Computing

Cheap, Portable MRI

(Page 2 of 2)

  • Wednesday, September 13, 2006
  • By Courtney Humphries

"The most interesting aspect of the study is it combines two technologies that are both young and could be improved further," says Michael Romalis, a physicist at Princeton University who's developing similar MRI techniques. With these two technologies, ­"you can make a pretty simple and inexpensive system," he says.

Although it provides a creative solution to some imaging problems, the method is probably not suitable for widespread medical use at the moment. Because it relies on accessing the fluids that are imaged, the most feasible medical application would be imaging the lungs using a polarized gas, says Shoujun Xu, a member of Pines' lab.

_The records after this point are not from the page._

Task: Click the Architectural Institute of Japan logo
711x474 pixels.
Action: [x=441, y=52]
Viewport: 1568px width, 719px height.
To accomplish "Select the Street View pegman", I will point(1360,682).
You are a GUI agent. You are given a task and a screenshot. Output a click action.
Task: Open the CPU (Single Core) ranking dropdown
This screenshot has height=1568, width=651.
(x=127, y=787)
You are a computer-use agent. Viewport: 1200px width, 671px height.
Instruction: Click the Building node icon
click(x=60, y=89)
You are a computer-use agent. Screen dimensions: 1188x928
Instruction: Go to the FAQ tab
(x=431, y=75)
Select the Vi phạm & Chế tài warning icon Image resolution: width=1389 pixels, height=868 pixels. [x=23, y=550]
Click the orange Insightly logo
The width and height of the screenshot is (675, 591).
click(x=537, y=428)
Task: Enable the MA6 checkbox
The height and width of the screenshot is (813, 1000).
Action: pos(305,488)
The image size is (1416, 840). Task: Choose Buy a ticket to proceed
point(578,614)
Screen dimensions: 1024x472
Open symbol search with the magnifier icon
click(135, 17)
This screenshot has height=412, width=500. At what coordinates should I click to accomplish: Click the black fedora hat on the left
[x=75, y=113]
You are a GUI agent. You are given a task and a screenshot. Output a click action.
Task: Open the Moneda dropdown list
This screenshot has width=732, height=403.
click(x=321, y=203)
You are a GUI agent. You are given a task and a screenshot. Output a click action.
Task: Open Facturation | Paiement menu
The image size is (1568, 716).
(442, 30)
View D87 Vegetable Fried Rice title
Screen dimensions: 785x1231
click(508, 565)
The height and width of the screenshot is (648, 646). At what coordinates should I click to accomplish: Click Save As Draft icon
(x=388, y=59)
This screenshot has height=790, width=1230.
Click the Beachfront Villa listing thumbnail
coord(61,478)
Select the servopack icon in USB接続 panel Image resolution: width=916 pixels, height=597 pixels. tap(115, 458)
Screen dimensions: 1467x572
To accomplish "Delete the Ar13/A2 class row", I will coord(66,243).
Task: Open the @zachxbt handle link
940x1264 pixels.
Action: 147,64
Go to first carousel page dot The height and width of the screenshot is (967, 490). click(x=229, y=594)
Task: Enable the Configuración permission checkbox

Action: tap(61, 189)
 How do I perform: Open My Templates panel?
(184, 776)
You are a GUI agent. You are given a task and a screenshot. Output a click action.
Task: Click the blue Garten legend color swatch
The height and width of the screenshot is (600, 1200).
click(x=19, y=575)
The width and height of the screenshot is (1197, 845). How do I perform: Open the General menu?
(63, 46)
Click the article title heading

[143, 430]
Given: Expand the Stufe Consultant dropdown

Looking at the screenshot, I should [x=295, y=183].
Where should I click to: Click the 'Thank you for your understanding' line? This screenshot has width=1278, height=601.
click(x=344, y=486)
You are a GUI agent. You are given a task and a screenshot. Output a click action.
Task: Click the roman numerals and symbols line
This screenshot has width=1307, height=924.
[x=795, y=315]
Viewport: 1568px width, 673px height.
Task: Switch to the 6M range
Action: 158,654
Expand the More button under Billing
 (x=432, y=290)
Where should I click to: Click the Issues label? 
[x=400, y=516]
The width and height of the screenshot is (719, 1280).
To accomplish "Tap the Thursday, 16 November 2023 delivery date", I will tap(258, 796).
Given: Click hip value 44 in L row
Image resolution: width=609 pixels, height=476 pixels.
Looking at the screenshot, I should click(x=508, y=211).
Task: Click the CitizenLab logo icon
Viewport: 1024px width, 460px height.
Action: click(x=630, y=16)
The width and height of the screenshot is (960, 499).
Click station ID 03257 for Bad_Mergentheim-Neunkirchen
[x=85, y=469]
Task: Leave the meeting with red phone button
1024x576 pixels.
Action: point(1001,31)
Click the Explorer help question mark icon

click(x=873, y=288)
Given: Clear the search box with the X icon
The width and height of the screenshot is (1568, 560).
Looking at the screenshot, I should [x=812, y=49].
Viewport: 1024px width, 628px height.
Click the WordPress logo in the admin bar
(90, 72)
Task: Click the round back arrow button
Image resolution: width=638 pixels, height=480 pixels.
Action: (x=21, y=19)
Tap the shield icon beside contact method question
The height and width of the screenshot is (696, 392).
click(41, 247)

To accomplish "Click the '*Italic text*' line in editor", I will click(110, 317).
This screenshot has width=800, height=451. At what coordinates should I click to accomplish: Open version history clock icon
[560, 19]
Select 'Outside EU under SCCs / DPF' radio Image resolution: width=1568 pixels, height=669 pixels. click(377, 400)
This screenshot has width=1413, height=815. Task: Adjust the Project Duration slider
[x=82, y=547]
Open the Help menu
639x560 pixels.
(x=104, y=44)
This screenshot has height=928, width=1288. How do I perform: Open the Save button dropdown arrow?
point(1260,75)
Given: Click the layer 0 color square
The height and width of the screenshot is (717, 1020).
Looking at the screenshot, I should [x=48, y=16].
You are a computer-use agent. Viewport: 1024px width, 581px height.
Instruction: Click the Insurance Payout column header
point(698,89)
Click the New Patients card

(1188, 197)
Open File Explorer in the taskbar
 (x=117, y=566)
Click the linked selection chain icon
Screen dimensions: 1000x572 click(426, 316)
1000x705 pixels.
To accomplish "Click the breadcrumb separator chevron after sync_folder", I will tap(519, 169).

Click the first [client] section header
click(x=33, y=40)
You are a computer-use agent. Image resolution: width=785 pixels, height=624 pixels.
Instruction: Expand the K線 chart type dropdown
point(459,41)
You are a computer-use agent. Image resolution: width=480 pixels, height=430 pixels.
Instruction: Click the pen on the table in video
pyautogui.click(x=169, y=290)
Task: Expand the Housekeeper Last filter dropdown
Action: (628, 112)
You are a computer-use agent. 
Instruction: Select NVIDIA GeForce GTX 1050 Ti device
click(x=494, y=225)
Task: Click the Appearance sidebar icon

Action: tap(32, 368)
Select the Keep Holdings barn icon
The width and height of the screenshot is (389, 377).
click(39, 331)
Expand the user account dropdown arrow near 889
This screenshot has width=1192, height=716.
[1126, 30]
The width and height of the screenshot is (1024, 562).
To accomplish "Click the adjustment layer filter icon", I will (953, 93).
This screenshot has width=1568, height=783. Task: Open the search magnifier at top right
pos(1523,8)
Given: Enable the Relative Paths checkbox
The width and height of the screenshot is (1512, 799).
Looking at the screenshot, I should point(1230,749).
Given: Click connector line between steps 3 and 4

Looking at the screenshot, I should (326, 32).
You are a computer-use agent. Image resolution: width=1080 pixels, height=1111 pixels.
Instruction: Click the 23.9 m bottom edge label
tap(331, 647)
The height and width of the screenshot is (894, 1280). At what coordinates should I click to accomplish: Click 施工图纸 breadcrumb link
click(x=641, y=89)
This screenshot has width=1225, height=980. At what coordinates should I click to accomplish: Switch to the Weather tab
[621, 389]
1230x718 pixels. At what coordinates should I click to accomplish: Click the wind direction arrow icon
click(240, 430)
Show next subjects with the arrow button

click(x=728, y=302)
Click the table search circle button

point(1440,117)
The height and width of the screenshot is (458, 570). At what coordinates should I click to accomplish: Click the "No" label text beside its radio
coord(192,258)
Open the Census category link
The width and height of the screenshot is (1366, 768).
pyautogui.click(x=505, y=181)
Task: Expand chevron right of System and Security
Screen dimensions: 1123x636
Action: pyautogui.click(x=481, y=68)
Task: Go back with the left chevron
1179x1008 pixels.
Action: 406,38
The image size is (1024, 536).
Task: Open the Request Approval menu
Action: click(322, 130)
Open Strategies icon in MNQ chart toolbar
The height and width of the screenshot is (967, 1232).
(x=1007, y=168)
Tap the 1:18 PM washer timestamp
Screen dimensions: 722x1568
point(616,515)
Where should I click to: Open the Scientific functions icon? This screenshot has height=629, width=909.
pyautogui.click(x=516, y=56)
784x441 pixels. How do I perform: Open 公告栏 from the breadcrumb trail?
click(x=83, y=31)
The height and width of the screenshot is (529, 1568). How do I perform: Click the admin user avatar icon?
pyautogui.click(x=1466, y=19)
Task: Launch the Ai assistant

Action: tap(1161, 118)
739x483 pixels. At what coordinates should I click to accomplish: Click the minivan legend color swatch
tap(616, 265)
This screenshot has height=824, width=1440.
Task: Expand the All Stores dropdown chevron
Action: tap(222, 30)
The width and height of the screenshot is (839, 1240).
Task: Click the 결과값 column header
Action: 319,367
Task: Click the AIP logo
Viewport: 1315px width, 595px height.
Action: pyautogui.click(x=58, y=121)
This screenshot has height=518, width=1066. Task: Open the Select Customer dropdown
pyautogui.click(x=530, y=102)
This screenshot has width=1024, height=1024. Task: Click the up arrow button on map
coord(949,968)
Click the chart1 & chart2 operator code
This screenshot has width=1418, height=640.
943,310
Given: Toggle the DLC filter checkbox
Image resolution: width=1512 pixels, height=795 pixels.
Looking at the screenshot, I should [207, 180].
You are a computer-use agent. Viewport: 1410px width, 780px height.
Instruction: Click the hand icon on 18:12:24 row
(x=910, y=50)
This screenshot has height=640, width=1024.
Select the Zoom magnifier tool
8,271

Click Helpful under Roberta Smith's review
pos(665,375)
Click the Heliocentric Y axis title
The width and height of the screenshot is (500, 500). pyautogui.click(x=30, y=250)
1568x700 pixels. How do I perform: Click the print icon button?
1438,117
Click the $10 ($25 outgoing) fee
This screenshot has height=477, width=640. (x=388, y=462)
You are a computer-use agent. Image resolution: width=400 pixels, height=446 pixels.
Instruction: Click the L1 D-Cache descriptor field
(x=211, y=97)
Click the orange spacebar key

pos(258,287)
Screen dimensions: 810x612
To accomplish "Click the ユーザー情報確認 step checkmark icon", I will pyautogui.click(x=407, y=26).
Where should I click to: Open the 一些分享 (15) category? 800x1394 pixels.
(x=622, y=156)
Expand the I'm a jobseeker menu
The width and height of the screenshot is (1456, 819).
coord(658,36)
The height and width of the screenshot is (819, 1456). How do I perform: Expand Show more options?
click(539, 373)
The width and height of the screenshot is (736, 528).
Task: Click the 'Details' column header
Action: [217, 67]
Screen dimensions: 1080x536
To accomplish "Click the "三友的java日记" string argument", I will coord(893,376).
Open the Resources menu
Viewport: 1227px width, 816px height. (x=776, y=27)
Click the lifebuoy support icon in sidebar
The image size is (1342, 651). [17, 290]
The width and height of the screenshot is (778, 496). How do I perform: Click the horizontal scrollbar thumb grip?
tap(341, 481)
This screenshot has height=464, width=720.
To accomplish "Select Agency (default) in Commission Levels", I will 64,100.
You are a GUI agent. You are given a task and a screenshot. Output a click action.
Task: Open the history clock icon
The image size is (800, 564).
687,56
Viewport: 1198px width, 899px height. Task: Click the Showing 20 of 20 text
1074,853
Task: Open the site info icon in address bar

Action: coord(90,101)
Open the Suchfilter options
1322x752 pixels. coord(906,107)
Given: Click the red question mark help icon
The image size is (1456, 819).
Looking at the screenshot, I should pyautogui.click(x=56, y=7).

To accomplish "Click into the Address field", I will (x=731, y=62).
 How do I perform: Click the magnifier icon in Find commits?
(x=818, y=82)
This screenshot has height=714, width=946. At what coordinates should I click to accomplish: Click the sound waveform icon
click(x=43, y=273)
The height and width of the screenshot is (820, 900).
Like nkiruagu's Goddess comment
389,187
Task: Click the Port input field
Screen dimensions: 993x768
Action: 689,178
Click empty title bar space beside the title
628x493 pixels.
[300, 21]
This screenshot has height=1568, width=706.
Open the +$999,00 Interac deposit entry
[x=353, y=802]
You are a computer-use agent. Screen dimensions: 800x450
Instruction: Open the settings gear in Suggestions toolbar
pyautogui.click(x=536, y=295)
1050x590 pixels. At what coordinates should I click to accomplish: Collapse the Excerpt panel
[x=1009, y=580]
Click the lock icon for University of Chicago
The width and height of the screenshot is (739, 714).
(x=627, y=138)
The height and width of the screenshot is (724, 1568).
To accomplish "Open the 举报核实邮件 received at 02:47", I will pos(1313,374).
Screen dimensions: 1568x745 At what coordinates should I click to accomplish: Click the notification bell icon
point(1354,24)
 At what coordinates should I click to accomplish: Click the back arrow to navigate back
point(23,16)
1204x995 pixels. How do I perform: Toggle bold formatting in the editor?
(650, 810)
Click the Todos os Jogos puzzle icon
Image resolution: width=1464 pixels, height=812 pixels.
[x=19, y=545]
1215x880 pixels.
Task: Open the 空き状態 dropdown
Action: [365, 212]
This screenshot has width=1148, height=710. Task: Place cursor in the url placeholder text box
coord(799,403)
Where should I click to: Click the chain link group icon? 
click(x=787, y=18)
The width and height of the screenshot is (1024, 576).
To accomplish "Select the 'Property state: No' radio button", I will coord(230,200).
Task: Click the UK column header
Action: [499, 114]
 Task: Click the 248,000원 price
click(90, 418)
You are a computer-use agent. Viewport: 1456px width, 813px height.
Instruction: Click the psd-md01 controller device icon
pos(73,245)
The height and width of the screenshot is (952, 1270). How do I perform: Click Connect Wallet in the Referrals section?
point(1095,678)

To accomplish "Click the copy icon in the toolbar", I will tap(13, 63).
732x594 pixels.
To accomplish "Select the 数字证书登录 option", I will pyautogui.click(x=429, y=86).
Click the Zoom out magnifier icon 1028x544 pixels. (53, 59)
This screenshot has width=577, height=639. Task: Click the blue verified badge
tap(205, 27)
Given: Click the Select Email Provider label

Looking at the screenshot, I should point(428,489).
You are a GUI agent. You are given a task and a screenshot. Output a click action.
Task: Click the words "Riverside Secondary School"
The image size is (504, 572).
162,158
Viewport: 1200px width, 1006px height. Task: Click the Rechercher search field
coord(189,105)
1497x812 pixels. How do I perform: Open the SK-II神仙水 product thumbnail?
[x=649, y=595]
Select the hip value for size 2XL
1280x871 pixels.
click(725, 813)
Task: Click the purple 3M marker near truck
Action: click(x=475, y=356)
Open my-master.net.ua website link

Instead, geologists could use it in the lab to study fluid-filled porous rock samples, which often contain magnetic impurities that interfere with high-power magnets. And with further improvements it might someday be used by the petroleum industry to study porous materials like oil fields and reservoir rocks, which also have magnetic impurities.

The researchers also anticipate applying the technique in microfluidics, which uses small-scale "lab-on-a-chip" technologies to study biological processes, screen for new drugs, and test toxicity levels in water. Currently, chips must be specially manufactured for use in high-powered magnetic fields in order to monitor fluids and chemical reactions with MRI.